Pelosi all but dared Republicans to show their cards, essentially taunting Trump during a meeting at the White House in December that he did not have the votes to support his demand for billions of dollars of wall money.

She had a point. Republicans had not pushed their bill forward during two years of control of the House and the Senate as well as the White House, partly because the GOP budget hawks would balk at the spending and centrists wouldn’t want to fund the wall without addressing other immigration provisions, including deportations for young immigrants in the U.S. illegally, known as “Dreamers.”

To prove Pelosi wrong, House Republicans quickly muscled Trump’s $5.7 billion border wall money to passage as one of the final votes of their majority. GOP House leader Kevin McCarthy and others took a victory lap.

But the Republican success was short-lived. The bill went nowhere in the Senate and Congress left town for the Christmas holidays, sparking what would become a 35-day partial government shutdown, the longest in U.S. history.

On Tuesday, Trump said he wasn’t “thrilled” with the compromise to prevent another shutdown, which would begin on Saturday. The bipartisan budget deal emerging in Congress provides nearly $1.4 billion for barriers and fencing, but no new money for the wall.
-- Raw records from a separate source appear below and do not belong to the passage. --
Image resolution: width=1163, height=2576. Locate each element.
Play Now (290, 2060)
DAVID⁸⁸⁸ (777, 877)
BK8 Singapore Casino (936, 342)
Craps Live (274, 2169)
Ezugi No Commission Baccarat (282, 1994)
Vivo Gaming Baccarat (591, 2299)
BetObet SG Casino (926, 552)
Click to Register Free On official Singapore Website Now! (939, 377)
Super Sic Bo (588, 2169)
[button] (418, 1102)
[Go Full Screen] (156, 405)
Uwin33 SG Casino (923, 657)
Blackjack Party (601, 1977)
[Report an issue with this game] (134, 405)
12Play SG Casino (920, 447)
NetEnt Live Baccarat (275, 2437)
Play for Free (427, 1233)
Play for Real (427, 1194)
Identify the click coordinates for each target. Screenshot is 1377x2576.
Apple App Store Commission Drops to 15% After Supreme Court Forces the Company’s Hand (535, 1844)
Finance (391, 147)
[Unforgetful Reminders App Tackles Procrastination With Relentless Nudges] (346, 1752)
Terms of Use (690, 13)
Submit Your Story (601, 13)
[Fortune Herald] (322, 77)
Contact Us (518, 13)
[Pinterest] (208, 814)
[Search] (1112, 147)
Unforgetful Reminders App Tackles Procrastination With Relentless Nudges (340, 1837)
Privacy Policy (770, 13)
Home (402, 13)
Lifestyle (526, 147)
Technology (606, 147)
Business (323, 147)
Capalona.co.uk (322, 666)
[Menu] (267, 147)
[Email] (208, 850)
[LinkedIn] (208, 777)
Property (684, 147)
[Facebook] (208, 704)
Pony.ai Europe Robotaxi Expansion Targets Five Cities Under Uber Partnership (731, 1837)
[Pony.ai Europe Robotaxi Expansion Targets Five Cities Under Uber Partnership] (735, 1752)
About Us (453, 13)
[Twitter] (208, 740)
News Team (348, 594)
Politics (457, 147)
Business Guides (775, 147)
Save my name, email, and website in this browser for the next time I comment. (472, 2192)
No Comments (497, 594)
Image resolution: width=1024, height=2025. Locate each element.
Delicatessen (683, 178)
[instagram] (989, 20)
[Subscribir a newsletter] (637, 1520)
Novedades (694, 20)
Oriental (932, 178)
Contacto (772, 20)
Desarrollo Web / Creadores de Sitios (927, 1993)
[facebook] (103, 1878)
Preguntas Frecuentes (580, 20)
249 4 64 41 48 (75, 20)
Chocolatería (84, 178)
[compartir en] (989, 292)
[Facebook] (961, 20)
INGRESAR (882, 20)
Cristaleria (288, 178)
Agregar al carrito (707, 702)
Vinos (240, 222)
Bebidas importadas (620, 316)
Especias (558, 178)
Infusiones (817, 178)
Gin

Senate Majority Leader Mitch McConnell encouraged Trump to hold off any decisions until he read through the details of the package. The GOP leader called it a “pretty good deal.”

A top Republican negotiator, Sen. Richard Shelby of Alabama, the chairman of the Appropriations Committee, put it this way: “We’re going to build a structure. And we’re going to secure America.”

Trump has not said whether he will support the deal, but he appeared to have already moved on to the next fight. As the agreement was coming together Monday night behind closed doors on Capitol Hill, the president was test driving a new campaign slogan at a rally with thousands in the border city of El Paso, Texas.

When the crowd erupted with the build-the-wall chant, Trump offered a new one, for his 2020 re-election campaign.

“You really mean ‘finish the wall,’” he said, “because we built it.”